Apps After Agents

Posted July 01, 2026

Part of my essays on AI agents and the future of software.

The Bitter Lesson Has Limits

For seventy years, hand-crafted AI approaches lost to scaling. Chess programs with elaborate opening books lost to search. Speech recognition with linguistic features lost to neural networks. Go masters lost to systems that learned from self-play. Rich Sutton codified this as the Bitter Lesson in 2019: general methods that leverage computation beat domain-specific knowledge, every time.

The model capability-maximalists extend this to everything. Sam Altman describes agents that will handle any task autonomously. Dario Amodei predicts most white-collar jobs will be automated within a few years. Now they’re building loops to prove it: software factories, agent orchestration, loopcraft. The word makes it sound simple: iterate, retry, ship. But what does the loop verify against? When does it need human intervention?

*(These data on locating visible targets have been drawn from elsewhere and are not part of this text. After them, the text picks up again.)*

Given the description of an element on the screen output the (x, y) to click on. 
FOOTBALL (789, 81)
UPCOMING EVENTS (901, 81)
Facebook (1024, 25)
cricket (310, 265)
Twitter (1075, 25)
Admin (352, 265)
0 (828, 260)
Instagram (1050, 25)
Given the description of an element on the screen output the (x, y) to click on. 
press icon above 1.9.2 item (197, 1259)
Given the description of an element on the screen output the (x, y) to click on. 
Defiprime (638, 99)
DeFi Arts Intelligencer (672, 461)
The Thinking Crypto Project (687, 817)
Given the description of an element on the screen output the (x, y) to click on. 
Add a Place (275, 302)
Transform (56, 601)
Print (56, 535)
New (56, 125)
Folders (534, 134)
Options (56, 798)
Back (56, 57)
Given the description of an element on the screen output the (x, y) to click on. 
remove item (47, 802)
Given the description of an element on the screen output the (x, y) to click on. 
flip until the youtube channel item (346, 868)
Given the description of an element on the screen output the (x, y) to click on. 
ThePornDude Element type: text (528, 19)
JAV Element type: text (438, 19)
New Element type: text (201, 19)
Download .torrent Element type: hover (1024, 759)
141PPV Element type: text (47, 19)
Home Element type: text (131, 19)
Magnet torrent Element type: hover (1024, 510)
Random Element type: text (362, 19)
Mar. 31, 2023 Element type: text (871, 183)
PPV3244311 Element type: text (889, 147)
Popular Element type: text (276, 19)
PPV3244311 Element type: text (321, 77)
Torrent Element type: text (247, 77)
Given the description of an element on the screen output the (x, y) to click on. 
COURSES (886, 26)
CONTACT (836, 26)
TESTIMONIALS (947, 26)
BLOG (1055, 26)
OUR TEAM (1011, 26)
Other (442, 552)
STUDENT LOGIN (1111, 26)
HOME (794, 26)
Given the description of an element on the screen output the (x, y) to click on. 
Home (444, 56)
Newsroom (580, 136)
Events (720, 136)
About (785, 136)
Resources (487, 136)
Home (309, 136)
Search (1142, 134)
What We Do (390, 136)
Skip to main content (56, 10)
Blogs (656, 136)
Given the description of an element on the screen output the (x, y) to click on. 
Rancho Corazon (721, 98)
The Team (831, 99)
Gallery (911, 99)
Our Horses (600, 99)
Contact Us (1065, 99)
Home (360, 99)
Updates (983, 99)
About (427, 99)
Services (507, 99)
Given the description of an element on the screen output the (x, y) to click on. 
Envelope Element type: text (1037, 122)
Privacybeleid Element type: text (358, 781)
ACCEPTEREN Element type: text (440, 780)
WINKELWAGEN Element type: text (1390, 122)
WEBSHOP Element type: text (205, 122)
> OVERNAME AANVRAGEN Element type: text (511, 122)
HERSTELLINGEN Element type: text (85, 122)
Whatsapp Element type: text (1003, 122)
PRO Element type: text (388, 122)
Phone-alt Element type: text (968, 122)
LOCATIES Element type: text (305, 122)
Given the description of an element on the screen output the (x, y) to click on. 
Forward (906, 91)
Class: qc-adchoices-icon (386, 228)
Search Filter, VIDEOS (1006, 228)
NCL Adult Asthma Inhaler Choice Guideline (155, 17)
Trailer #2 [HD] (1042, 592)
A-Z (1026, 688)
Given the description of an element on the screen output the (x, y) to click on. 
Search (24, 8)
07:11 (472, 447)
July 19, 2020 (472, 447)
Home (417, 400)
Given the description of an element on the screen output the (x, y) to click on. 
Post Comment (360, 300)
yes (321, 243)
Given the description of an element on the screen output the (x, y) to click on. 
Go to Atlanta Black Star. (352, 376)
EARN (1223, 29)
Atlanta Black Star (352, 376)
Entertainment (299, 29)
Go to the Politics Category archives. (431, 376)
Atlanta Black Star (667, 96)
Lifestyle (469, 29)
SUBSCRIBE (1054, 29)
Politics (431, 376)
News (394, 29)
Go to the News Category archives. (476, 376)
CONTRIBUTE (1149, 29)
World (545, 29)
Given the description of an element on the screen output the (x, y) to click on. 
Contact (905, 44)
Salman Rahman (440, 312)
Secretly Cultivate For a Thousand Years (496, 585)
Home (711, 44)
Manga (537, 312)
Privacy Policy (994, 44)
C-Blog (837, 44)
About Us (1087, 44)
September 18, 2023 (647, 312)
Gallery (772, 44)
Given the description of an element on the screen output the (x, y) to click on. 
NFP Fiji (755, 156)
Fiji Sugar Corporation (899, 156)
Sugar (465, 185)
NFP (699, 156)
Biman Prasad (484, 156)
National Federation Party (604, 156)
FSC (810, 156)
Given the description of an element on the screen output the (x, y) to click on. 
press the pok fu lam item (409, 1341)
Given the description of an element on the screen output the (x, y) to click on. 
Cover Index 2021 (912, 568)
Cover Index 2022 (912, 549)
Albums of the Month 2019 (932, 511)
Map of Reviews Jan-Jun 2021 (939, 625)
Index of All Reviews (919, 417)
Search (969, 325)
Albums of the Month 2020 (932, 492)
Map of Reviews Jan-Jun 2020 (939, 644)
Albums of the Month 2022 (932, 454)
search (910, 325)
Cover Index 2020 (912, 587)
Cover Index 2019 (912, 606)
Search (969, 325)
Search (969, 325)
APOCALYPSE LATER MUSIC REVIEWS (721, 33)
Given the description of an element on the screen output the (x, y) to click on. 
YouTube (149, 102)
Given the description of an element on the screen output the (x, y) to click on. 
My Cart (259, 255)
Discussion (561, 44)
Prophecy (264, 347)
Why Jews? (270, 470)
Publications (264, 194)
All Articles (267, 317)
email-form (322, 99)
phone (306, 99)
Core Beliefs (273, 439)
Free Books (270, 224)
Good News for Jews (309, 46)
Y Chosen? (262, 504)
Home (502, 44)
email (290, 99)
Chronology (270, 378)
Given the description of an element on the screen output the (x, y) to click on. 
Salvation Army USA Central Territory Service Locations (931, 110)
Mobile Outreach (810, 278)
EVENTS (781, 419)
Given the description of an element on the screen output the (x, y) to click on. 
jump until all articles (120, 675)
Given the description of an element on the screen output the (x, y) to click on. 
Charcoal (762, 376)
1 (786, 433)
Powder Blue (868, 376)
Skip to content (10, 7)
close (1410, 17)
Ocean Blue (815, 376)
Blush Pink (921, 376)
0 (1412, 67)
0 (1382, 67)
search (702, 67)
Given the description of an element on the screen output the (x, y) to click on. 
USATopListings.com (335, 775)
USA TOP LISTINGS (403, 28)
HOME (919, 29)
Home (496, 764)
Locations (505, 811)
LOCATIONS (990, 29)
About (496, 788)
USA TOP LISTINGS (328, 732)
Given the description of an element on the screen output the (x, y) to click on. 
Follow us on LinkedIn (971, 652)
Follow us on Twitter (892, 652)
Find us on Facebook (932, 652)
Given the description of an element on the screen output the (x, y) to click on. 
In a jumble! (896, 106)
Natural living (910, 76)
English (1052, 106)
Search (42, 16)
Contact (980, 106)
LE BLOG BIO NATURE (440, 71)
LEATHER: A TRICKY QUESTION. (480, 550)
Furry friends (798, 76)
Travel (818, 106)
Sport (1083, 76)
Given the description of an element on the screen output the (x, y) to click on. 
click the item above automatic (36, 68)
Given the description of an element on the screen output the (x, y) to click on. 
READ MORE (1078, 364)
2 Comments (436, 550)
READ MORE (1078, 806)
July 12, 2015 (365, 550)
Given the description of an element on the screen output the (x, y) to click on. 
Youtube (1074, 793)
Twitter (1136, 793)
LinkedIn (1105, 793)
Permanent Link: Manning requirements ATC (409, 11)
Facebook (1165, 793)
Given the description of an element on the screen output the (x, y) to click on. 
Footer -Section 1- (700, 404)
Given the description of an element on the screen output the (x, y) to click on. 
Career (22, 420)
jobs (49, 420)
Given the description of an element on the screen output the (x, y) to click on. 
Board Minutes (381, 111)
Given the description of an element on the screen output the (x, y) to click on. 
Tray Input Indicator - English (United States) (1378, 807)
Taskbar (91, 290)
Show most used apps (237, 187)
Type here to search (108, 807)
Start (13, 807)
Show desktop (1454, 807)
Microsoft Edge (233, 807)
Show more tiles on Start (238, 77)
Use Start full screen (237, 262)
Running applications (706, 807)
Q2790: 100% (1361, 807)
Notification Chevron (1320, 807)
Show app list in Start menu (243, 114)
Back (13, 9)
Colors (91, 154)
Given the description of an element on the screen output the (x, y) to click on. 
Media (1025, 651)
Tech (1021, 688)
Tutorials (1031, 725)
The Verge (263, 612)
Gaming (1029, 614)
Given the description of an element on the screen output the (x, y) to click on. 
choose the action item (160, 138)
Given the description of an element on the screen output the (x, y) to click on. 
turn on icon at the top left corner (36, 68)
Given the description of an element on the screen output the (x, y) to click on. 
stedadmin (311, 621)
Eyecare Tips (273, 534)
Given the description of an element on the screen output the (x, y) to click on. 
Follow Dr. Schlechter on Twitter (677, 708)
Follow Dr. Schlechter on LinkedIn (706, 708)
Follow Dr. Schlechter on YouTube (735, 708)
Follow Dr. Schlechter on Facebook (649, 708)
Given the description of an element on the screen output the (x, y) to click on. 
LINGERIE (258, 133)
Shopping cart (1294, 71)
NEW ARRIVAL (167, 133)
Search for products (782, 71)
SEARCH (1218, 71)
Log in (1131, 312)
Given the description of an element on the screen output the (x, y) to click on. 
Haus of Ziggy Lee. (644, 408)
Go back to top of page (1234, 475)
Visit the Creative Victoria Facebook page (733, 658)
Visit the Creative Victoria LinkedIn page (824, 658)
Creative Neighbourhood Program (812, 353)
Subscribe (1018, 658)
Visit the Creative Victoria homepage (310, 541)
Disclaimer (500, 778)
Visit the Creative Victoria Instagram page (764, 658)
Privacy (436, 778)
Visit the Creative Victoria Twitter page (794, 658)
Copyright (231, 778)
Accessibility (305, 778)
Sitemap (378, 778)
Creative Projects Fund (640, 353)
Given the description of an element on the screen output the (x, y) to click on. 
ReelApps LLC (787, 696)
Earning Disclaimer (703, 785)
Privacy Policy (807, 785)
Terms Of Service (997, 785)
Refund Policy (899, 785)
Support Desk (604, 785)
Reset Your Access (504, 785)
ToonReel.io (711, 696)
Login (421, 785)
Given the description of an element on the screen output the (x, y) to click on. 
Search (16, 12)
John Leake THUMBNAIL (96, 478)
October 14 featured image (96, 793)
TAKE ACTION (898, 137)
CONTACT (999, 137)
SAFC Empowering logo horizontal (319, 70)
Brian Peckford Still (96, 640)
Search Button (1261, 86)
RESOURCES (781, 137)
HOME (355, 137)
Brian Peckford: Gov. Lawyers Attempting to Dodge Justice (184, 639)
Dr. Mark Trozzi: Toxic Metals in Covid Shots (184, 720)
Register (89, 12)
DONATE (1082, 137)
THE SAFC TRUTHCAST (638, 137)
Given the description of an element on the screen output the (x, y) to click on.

But Satya Nadella — whose company has invested $13 billion in OpenAI and runs the Azure infrastructure behind their models — is betting against this. In June 2026, he wrote: “A frontier without an ecosystem is not stable.” His thesis: “The real opportunity is not in picking the best model but instead in building a learning loop on top of models where human capital and token capital compound.” The loop becomes the new IP. Models are swappable; the learning persists. (His incentives align: commoditize the model layer he doesn’t own, monetize the enterprise loop he does. But the argument stands on its own.)

The maximalists say software is dead. I don’t think so — for two reasons. First, agents can’t automate everything. Some work resists automation no matter how capable the models get. Second, even where agents could handle a task, people still want apps. Designed interfaces that anticipate needs beat formulating queries.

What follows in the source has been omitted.